I just joing today. This isn’t something I would normally do but I’m feeling very stuck. I’ve been struggling with anxiety and depression I think for the last nine months. I’m very fearful all the time and afraid of everything. My family and friends say I’m not helping myself but I don’t know what to do to help myself. They want me to find some hobbies or friends but I don’t know how to go about doing that. We live in a very secluded small town so I feel like that will be hard to do. All I’ve ever done has worked my whole life until taking care of my mother when she was sick. She has now passed and I feel like I have nothing left, no purpose. No purpose. I’m not really sure even what posting this will do but my good friend suggested I do it.
hopeless and helpless: I just joing... - Anxiety and Depre...
hopeless and helpless
Sandra, I'm so glad you decided to post. It will do a lot of good in not feeling so alone.
We all get to a time in our lives when we seem to get lost when the routine of each day is gone. I'm sorry to hear about your mother. Your were a good daughter who cared for her when she was unable to take care of herself. However, the time has come for you to get back to life. This is your opportunity to do some of those things you put off for so long.
Even in a secluded town, you can start with a part time job, go back to school, volunteer, etc. Where ever we live, the wants and needs of people are the same. Life is too precious Sandra to spend the rest of your life feeling hopeless and helpless.
The last 9 months of you feeling this way has to do with being nonproductive. I'm glad your friend suggested joining this support group. This can be an outlet for you in finding out what others do to fill their time. This is a safe place to come to and meet some wonderful people who share their experiences with anxiety/depression and how they cope.
Welcome to your new virtual family. We're glad you're here. xx
Yooper? Upper peninsula? I knew someone from there. The tales of the snow were brutal.

### DATA BELOW:
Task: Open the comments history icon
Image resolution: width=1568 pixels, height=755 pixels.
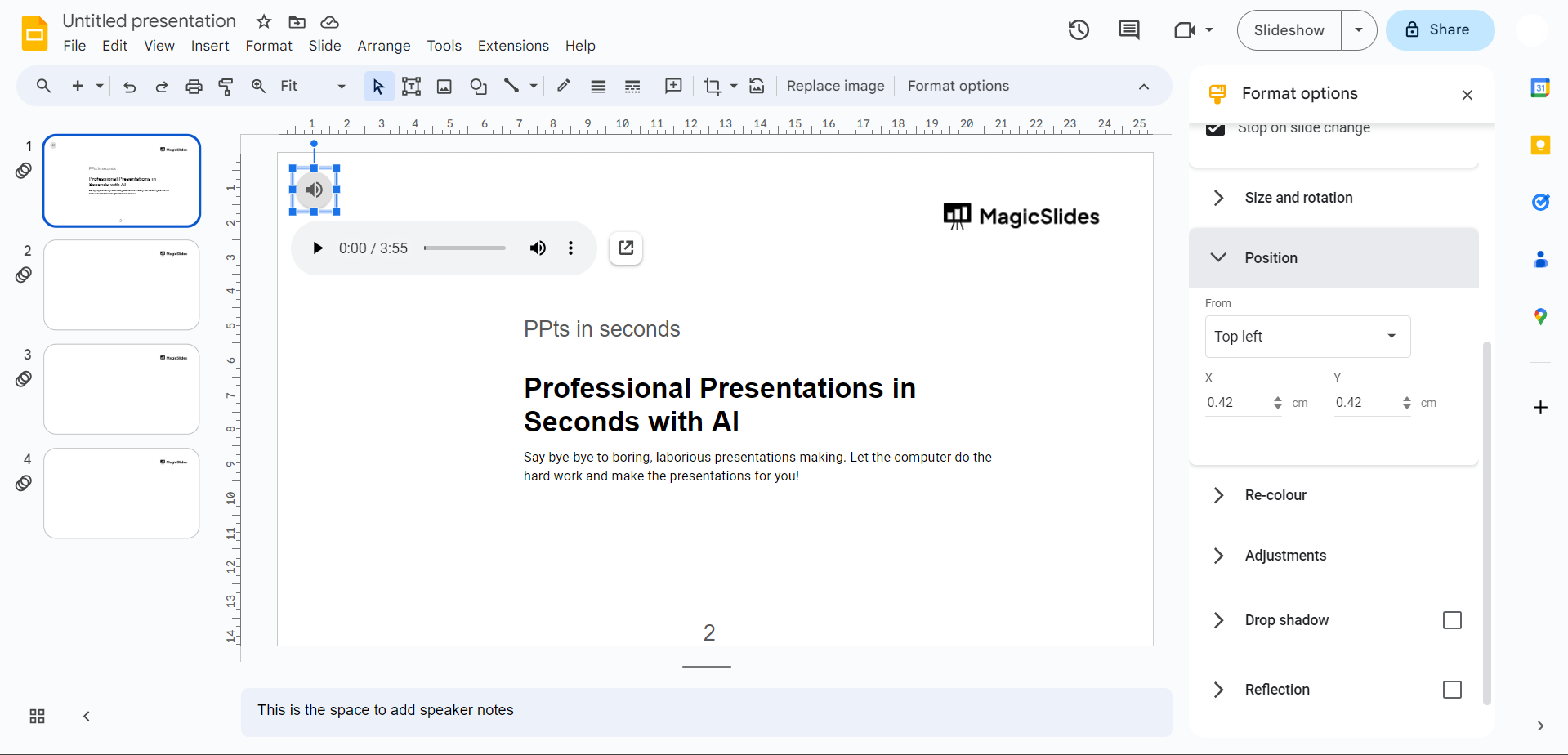Action: 1128,30
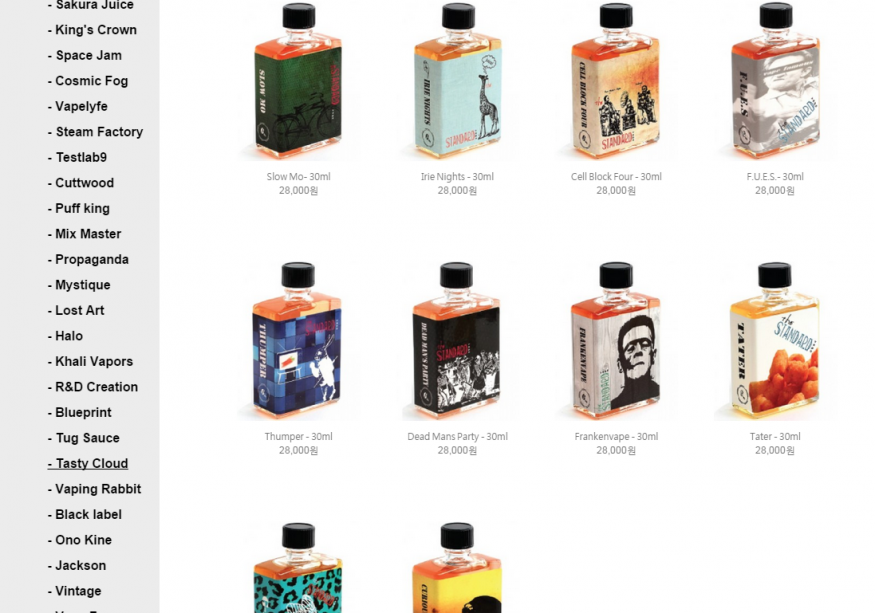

### EXERCISES TO COMPLETE:
1 – Revise the forum thread: begin at the words "Even in a secluded" and stop after "snow were brutal.", replacing "support group" with "online forum".
2 – According to the forum thread, for how long has the original poster been struggling with anxiety and depression?
Work from the forum thread alone.

### ANSWERS:
1 –
Even in a secluded town, you can start with a part time job, go back to school, volunteer, etc. Where ever we live, the wants and needs of people are the same. Life is too precious Sandra to spend the rest of your life feeling hopeless and helpless.
The last 9 months of you feeling this way has to do with being nonproductive. I'm glad your friend suggested joining this online forum. This can be an outlet for you in finding out what others do to fill their time. This is a safe place to come to and meet some wonderful people who share their experiences with anxiety/depression and how they cope.
Welcome to your new virtual family. We're glad you're here. xx
Yooper? Upper peninsula? I knew someone from there. The tales of the snow were brutal.

2 – For the last nine months, the poster thinks.